__Zu erledigende Aufgabe__: Kannst du die Zeilen der folgenden Datensätze, beginnend mit der Zeile mit „You are a computer-use agent. 1512x795“ und weiter bis einschließlich der Zeile mit „coord(855,69)“, in eine Markdown-Tabelle mit den Spalten „Nummer“ und „Inhalt“ überführen? Leerzeilen lässt du dabei weg.

__Die Eingabe__:
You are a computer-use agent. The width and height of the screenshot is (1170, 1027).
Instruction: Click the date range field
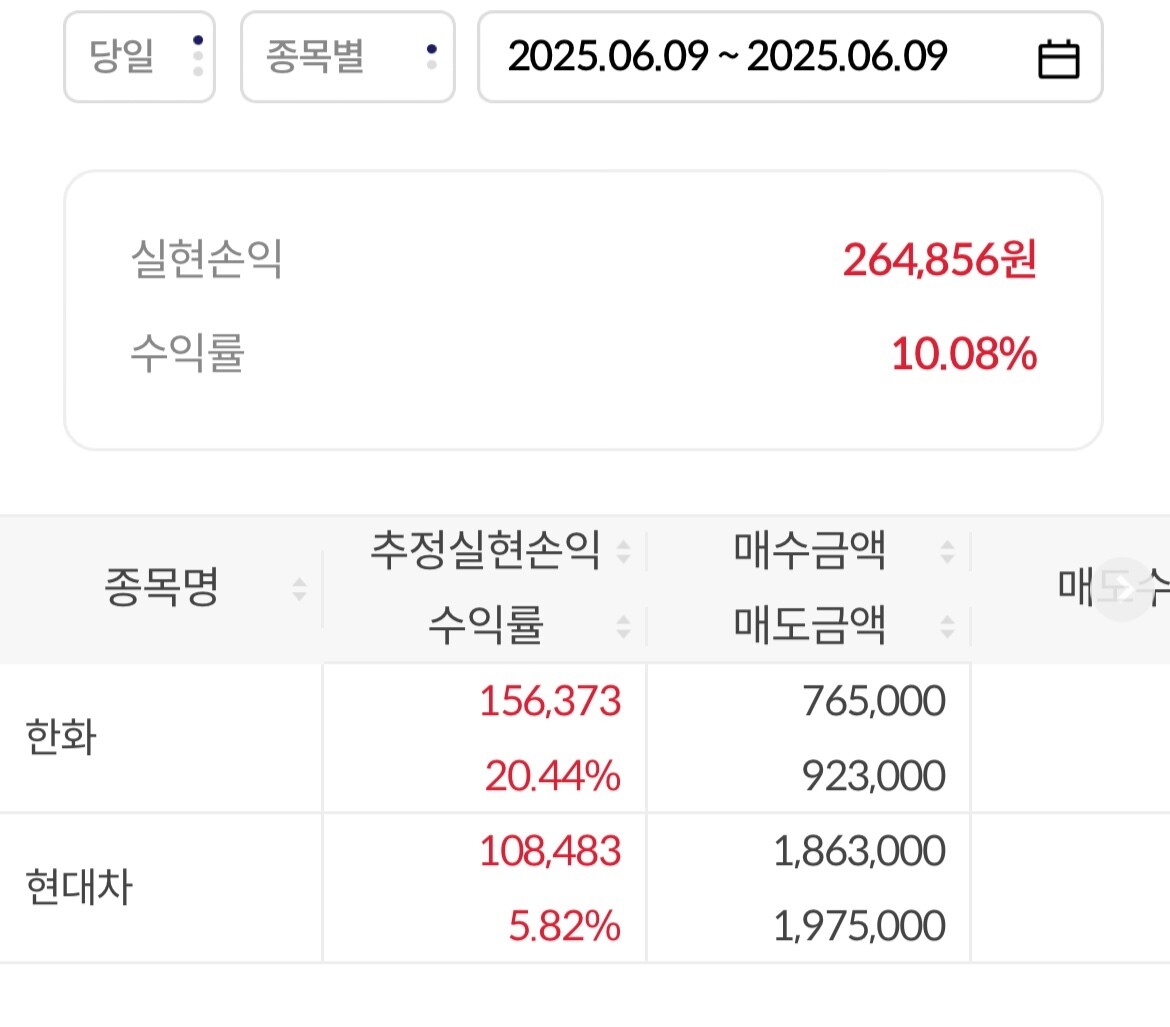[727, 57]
==
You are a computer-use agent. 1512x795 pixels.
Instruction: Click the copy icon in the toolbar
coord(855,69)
==
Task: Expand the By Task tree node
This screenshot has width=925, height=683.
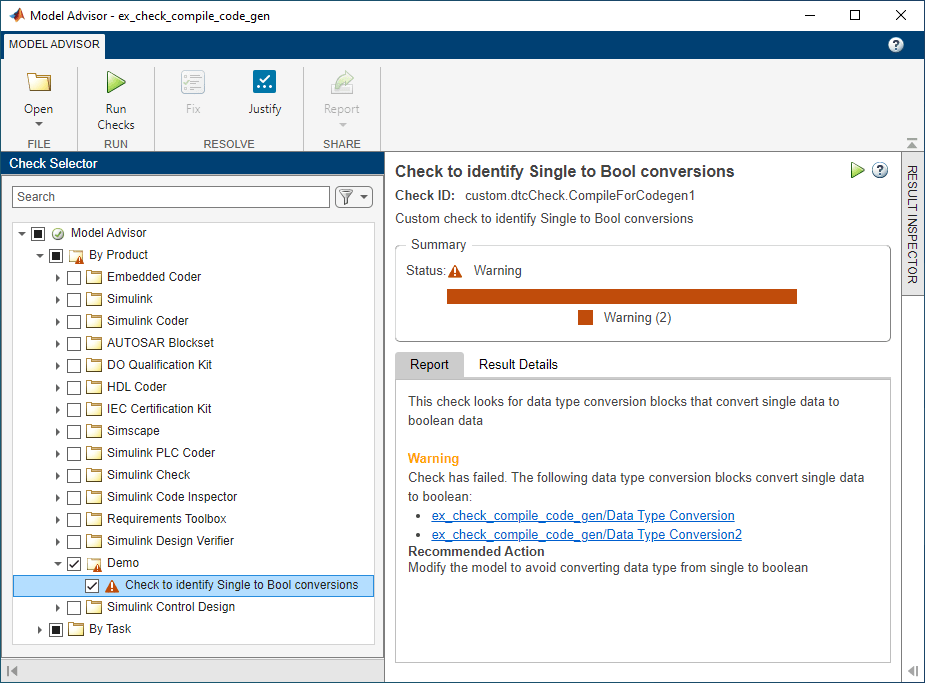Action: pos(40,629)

__Lösung der Aufgabe__:
| Nummer | Inhalt |
|---|---|
| 1 | You are a computer-use agent. 1512x795 pixels. |
| 2 | Instruction: Click the copy icon in the toolbar |
| 3 | coord(855,69) |